■ WORK TO BE COMPLETED ■
Copy the material from the line containing "Open the 工廠資料" through the line containing "Action: coord(126,427)". Change "Instruction" to "Directive" and leave everything else as it is.

■ GIVEN ENTRIES ■
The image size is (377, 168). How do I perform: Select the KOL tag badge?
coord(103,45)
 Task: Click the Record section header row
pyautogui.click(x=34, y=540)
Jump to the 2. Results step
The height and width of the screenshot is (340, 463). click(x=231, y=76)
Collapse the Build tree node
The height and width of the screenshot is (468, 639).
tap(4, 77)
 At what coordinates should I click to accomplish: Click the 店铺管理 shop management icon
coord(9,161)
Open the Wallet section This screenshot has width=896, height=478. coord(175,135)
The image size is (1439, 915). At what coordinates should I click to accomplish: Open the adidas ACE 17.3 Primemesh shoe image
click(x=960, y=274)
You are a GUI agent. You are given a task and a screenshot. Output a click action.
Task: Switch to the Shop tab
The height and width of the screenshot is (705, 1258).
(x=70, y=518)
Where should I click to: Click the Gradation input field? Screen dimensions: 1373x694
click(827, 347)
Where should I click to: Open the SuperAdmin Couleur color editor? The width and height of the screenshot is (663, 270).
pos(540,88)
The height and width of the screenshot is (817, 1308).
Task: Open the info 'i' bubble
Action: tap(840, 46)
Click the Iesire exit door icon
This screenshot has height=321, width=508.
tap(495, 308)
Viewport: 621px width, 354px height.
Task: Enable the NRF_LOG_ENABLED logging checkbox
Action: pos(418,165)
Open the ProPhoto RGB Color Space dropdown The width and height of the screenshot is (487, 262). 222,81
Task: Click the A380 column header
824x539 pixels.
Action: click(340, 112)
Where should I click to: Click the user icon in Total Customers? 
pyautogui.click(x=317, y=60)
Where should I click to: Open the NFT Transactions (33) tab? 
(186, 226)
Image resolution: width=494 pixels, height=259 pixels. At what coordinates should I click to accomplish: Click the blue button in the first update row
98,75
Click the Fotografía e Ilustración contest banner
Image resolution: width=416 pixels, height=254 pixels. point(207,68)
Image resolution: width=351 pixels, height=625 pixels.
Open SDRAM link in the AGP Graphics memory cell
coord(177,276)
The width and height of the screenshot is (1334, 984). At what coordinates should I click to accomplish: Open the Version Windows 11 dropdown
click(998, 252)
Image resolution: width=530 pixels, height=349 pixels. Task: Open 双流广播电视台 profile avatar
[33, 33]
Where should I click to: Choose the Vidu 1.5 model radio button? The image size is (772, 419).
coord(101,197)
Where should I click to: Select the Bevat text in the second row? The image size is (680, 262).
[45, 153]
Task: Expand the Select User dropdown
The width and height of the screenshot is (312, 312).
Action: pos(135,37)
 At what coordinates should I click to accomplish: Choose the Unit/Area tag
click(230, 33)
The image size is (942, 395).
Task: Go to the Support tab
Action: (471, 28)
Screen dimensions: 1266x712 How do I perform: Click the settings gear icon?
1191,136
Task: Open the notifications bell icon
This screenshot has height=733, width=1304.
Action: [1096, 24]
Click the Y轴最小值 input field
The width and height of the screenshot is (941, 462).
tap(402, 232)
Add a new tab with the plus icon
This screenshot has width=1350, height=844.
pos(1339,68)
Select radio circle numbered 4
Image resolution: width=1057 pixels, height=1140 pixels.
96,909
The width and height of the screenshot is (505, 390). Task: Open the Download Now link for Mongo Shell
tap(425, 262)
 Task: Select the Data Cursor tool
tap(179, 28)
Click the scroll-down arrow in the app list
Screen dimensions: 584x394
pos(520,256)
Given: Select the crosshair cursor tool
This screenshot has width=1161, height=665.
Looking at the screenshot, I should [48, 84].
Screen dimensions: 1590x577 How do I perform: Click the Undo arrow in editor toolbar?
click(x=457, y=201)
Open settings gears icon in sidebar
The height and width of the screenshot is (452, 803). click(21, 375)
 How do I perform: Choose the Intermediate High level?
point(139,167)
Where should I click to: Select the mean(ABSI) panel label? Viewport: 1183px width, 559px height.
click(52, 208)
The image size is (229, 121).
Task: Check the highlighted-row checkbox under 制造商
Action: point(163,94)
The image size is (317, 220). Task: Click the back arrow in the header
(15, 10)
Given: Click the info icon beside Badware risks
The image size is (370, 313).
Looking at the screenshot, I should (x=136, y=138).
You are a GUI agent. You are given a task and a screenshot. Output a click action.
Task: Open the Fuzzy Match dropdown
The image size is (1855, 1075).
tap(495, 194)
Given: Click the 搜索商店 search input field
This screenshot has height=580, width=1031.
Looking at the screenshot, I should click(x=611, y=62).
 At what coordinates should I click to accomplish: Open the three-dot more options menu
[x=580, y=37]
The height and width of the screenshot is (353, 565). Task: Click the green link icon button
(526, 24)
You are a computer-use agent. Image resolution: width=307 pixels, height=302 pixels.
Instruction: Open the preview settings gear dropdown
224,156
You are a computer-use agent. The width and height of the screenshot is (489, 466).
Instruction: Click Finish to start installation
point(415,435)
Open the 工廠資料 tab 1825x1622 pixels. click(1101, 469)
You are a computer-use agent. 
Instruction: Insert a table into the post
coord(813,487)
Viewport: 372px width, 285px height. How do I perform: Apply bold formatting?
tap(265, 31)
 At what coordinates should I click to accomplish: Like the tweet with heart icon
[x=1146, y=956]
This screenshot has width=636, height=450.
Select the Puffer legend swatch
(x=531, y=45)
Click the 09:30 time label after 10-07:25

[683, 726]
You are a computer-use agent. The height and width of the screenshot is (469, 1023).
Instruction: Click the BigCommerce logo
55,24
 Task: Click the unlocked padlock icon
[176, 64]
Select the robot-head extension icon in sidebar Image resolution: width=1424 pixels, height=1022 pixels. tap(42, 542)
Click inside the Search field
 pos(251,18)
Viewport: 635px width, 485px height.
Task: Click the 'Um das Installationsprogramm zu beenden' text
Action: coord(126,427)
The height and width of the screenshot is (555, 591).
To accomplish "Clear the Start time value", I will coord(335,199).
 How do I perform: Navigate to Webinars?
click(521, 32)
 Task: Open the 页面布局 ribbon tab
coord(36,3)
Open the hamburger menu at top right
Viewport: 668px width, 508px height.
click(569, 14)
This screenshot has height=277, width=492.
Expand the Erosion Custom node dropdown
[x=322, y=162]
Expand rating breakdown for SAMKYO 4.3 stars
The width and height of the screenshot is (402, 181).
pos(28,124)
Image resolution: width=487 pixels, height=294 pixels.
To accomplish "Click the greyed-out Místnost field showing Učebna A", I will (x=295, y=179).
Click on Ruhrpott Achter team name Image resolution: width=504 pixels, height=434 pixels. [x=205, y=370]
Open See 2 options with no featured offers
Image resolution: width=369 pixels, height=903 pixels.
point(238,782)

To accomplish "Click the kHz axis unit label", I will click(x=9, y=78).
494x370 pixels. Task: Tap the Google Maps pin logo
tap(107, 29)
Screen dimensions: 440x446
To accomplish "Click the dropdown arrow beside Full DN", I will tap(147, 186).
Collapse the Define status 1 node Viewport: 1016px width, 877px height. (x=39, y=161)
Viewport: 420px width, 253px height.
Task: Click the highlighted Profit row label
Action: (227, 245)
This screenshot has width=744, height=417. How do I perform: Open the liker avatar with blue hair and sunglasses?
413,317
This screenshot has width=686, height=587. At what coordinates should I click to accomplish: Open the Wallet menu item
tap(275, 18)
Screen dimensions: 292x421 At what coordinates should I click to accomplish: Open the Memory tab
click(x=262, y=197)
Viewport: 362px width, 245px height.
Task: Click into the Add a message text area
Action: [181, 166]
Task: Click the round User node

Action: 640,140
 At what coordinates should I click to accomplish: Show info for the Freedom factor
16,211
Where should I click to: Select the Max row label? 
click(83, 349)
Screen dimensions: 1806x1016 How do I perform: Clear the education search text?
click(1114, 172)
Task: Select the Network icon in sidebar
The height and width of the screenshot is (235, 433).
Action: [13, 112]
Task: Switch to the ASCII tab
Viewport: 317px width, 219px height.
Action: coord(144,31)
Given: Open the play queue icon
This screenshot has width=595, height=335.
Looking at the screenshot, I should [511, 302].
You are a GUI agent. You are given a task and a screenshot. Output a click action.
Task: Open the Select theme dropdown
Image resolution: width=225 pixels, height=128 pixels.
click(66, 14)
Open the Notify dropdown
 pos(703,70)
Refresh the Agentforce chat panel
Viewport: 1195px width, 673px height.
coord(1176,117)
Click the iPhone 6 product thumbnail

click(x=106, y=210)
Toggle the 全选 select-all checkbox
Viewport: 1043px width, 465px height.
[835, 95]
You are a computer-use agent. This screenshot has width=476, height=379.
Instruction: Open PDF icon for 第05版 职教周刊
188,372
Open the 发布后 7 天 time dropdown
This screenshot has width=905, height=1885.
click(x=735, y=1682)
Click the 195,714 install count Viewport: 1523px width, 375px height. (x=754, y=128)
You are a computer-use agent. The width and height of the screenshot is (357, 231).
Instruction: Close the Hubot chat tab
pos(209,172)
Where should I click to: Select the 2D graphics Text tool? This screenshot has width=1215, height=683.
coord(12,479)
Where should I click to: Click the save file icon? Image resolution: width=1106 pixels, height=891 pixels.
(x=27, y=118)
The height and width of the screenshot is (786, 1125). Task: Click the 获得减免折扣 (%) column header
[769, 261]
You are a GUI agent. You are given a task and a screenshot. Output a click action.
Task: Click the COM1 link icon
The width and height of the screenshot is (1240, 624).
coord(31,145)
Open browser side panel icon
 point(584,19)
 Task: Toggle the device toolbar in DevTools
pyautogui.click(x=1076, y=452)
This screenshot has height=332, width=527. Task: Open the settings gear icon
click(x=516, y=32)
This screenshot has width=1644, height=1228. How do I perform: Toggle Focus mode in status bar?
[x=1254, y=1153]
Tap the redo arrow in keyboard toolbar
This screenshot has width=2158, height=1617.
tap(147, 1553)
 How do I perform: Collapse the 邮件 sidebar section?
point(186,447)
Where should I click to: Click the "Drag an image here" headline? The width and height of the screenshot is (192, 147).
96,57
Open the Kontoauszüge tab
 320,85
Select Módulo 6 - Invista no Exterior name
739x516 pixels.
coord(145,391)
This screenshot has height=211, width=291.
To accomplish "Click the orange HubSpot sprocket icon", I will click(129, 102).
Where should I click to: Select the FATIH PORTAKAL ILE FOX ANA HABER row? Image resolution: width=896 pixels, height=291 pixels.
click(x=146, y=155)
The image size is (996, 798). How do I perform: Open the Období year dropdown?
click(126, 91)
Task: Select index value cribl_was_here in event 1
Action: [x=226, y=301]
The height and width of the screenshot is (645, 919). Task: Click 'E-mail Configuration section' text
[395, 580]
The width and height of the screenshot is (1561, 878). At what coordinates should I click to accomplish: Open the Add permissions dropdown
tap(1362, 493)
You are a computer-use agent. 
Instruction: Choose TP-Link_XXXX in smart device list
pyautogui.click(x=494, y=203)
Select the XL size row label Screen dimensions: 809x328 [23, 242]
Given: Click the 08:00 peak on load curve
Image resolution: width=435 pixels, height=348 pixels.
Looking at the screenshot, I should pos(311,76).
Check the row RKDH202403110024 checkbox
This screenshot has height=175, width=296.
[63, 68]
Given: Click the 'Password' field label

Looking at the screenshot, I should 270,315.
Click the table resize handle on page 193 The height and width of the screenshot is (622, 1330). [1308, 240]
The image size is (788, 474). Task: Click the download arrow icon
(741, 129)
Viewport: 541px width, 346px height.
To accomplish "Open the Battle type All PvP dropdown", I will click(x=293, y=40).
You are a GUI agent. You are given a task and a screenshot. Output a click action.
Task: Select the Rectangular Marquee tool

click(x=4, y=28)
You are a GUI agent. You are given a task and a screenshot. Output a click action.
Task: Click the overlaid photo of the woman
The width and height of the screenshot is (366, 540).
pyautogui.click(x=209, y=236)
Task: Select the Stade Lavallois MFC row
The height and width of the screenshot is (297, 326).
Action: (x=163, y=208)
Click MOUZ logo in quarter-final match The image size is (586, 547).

■ RESULT BELOW ■
Open the 工廠資料 tab 1825x1622 pixels. click(1101, 469)
You are a computer-use agent. 
Directive: Insert a table into the post
coord(813,487)
Viewport: 372px width, 285px height. How do I perform: Apply bold formatting?
tap(265, 31)
 At what coordinates should I click to accomplish: Like the tweet with heart icon
[x=1146, y=956]
This screenshot has width=636, height=450.
Select the Puffer legend swatch
(x=531, y=45)
Click the 09:30 time label after 10-07:25

[683, 726]
You are a computer-use agent. The height and width of the screenshot is (469, 1023).
Directive: Click the BigCommerce logo
55,24
 Task: Click the unlocked padlock icon
[176, 64]
Select the robot-head extension icon in sidebar Image resolution: width=1424 pixels, height=1022 pixels. tap(42, 542)
Click inside the Search field
 pos(251,18)
Viewport: 635px width, 485px height.
Task: Click the 'Um das Installationsprogramm zu beenden' text
Action: coord(126,427)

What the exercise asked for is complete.